I hear that you and your band have sold your linndrum and bought a mellotron.
I hear that you and your band have sold your mellotron and bought a linndrum.
I hear everybody that you know is more relevant than everybody that I know.
But have you seen my records?
Sun Ra,
The Electric Prunes,
Rhythm & Sound,
Q65,
Soft Cell,
Kool G Rap & DJ Polo,
The Sonics,
Unrelated Segments,
Sam Rivers,
The Cosmic Jokers,
The Angels of Light,
Kango’s Stein Massive,
Ralphi Rosario,
Funkadelic,
John Cale,
the Slits,
Masters at Work,
Minor Threat,
Infiniti,
Cybotron,
Fad Gadget,
Kaleidoscope,
Sällskapet,
The Real Kids,
The Shadows of Knight,
Camouflage,
Parry Music,
Duran Duran,
Nation of Ulysses,
the Swans,
Circle Jerks,
Bush Tetras,
Eric Copeland,
Groovy Waters,
Joe Smooth,
DJ Sneak,
Iggy Pop,
Alice Coltrane,
Arab on Radar,
Deadbeat,
Dr. Dre and Snoop Doggy Dog,
Smog,
Letta Mbulu,
Roxette,
Chrome,
Scan 7,
Kerrie Biddell,
Johnny Osbourne,
Louis and Bebe Barron,
Gabor Szabo,
Man Eating Sloth,
Slick Rick,
Red Lorry Yellow Lorry,
Kings Of Tomorrow,
Terrestrial Tones,
Sun Ra Arkestra,
Theoretical Girls,
R.M.O.,
Matthew Bourne,
The Dave Clark Five,
The Motions,
Bob Dylan,
Terry Callier, Terry Callier, Terry Callier, Terry Callier.

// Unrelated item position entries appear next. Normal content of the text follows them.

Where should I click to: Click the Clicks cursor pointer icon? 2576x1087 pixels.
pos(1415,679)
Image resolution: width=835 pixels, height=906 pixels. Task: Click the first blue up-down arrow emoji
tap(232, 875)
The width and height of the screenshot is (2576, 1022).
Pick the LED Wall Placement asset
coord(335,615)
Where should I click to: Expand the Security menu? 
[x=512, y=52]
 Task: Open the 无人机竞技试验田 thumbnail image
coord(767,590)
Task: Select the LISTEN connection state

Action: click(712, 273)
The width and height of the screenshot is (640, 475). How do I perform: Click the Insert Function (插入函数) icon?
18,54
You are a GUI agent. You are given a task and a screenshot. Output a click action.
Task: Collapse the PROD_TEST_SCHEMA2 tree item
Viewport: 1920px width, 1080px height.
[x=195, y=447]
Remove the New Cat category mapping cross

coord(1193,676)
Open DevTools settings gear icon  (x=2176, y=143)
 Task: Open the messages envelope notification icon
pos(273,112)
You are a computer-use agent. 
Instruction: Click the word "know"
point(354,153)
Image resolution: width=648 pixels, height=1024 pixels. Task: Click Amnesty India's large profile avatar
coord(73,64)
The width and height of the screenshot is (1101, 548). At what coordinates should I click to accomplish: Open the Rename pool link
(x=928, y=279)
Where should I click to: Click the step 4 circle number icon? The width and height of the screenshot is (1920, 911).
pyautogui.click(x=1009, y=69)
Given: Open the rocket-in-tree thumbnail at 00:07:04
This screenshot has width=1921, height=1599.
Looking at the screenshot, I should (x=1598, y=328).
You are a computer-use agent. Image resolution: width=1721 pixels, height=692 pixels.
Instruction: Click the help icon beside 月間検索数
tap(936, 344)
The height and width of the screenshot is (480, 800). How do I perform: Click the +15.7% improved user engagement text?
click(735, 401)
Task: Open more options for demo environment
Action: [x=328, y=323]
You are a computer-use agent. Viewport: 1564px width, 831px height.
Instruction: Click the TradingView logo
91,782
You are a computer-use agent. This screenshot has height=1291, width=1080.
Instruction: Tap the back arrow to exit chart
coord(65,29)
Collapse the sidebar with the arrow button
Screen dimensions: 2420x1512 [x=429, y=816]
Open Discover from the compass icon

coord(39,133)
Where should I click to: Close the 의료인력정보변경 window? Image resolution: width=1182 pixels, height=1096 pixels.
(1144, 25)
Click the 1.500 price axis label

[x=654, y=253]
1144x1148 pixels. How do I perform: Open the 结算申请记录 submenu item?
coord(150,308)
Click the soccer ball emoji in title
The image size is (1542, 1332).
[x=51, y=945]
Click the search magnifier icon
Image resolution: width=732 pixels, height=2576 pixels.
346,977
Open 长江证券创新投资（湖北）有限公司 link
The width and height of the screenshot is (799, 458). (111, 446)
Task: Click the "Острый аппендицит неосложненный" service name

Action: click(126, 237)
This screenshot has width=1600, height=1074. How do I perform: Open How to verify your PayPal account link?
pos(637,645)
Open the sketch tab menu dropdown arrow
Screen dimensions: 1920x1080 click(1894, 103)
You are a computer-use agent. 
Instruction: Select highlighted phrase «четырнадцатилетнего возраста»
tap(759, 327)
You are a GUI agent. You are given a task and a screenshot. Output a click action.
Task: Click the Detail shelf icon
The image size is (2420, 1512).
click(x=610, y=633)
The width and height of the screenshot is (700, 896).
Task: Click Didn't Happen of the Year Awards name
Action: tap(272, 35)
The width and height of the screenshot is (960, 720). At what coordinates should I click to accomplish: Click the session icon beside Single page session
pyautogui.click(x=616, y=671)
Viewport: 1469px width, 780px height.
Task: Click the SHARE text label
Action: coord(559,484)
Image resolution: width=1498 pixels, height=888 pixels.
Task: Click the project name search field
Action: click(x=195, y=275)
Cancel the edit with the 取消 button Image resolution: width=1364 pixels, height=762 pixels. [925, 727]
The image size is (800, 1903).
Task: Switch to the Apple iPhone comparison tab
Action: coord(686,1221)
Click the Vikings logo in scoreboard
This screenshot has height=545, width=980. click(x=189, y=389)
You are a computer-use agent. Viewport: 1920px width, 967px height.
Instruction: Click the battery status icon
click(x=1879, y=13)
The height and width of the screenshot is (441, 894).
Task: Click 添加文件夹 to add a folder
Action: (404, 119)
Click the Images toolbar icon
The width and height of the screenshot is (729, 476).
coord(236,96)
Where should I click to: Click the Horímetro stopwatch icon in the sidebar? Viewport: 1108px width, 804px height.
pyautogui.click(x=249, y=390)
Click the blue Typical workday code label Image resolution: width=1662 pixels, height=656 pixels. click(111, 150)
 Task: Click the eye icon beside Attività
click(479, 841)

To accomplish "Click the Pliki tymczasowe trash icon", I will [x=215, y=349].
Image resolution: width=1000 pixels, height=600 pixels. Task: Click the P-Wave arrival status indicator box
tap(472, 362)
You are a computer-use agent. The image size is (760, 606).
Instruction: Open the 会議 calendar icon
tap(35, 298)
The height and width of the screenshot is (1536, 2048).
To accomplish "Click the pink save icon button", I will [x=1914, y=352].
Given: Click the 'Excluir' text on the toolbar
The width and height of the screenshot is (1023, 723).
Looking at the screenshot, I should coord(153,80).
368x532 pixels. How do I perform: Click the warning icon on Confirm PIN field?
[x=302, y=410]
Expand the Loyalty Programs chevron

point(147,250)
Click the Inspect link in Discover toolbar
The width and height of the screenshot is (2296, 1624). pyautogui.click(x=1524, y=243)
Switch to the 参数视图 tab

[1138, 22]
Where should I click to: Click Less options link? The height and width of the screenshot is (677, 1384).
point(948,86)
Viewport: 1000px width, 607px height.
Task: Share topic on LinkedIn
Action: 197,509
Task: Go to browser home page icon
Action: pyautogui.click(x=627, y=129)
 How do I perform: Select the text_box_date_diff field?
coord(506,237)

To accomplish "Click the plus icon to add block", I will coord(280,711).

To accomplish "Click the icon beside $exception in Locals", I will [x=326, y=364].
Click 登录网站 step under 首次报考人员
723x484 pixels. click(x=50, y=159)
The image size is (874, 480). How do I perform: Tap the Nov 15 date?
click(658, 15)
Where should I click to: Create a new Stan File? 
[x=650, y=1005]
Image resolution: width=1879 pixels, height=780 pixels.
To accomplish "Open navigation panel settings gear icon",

You don't know what you really want.
You don't know what you really want.
You don't know what you really want.
You don't know what you really want.
You don't know what you really want.
You don't know what you really want.
You don't know what you really want.
You don't know what you really want.
You don't know what you really want.
You don't know what you really want.
You don't know what you really want.
You don't know what you really want.
You don't know what you really want.
You don't know what you really want.
You don't know what you really want.